-- RECORDS PROVIDED follows --

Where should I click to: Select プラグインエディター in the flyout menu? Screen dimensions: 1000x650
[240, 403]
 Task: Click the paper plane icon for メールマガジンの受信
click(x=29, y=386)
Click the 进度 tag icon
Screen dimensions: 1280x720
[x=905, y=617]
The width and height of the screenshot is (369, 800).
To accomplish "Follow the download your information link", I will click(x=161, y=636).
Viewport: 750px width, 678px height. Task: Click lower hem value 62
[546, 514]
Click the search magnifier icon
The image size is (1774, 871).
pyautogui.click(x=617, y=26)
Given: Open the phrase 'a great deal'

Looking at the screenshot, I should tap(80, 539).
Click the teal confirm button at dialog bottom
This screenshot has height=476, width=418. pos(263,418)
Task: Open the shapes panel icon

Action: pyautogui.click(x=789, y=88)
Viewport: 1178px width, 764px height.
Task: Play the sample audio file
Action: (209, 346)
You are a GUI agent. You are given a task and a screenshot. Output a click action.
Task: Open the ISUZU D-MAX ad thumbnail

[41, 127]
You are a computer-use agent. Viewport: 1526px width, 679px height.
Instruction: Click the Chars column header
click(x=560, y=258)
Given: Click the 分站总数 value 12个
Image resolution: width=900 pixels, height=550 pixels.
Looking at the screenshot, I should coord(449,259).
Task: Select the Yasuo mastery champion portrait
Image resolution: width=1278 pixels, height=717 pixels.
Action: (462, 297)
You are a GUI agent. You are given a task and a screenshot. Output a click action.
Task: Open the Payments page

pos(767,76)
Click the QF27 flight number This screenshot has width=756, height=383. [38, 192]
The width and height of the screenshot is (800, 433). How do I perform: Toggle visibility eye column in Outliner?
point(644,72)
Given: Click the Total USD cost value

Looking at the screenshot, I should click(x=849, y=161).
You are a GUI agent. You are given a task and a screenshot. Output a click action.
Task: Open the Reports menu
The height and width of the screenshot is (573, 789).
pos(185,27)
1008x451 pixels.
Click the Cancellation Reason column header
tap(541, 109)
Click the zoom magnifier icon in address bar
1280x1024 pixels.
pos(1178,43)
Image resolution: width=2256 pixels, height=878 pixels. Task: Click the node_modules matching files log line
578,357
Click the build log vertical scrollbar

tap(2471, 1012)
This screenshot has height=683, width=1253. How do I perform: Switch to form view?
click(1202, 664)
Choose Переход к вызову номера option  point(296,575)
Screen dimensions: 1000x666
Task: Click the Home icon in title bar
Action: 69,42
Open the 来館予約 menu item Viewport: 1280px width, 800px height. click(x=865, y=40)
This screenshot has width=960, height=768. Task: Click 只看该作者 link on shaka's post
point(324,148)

-- RECORDS PROVIDED concluded --

All records are to be printed again, exactly and completely.

— OUTPUT FOR THIS TASK —
Where should I click to: Select プラグインエディター in the flyout menu? Screen dimensions: 1000x650
[240, 403]
 Task: Click the paper plane icon for メールマガジンの受信
click(x=29, y=386)
Click the 进度 tag icon
Screen dimensions: 1280x720
[x=905, y=617]
The width and height of the screenshot is (369, 800).
To accomplish "Follow the download your information link", I will click(x=161, y=636).
Viewport: 750px width, 678px height. Task: Click lower hem value 62
[546, 514]
Click the search magnifier icon
The image size is (1774, 871).
pyautogui.click(x=617, y=26)
Given: Open the phrase 'a great deal'

Looking at the screenshot, I should tap(80, 539).
Click the teal confirm button at dialog bottom
This screenshot has height=476, width=418. pos(263,418)
Task: Open the shapes panel icon

Action: pyautogui.click(x=789, y=88)
Viewport: 1178px width, 764px height.
Task: Play the sample audio file
Action: (209, 346)
You are a GUI agent. You are given a task and a screenshot. Output a click action.
Task: Open the ISUZU D-MAX ad thumbnail

[41, 127]
You are a computer-use agent. Viewport: 1526px width, 679px height.
Instruction: Click the Chars column header
click(x=560, y=258)
Given: Click the 分站总数 value 12个
Image resolution: width=900 pixels, height=550 pixels.
Looking at the screenshot, I should coord(449,259).
Task: Select the Yasuo mastery champion portrait
Image resolution: width=1278 pixels, height=717 pixels.
Action: (462, 297)
You are a GUI agent. You are given a task and a screenshot. Output a click action.
Task: Open the Payments page

pos(767,76)
Click the QF27 flight number This screenshot has width=756, height=383. [38, 192]
The width and height of the screenshot is (800, 433). How do I perform: Toggle visibility eye column in Outliner?
point(644,72)
Given: Click the Total USD cost value

Looking at the screenshot, I should click(x=849, y=161).
You are a GUI agent. You are given a task and a screenshot. Output a click action.
Task: Open the Reports menu
The height and width of the screenshot is (573, 789).
pos(185,27)
1008x451 pixels.
Click the Cancellation Reason column header
tap(541, 109)
Click the zoom magnifier icon in address bar
1280x1024 pixels.
pos(1178,43)
Image resolution: width=2256 pixels, height=878 pixels. Task: Click the node_modules matching files log line
578,357
Click the build log vertical scrollbar

tap(2471, 1012)
This screenshot has height=683, width=1253. How do I perform: Switch to form view?
click(1202, 664)
Choose Переход к вызову номера option  point(296,575)
Screen dimensions: 1000x666
Task: Click the Home icon in title bar
Action: 69,42
Open the 来館予約 menu item Viewport: 1280px width, 800px height. click(x=865, y=40)
This screenshot has width=960, height=768. Task: Click 只看该作者 link on shaka's post
point(324,148)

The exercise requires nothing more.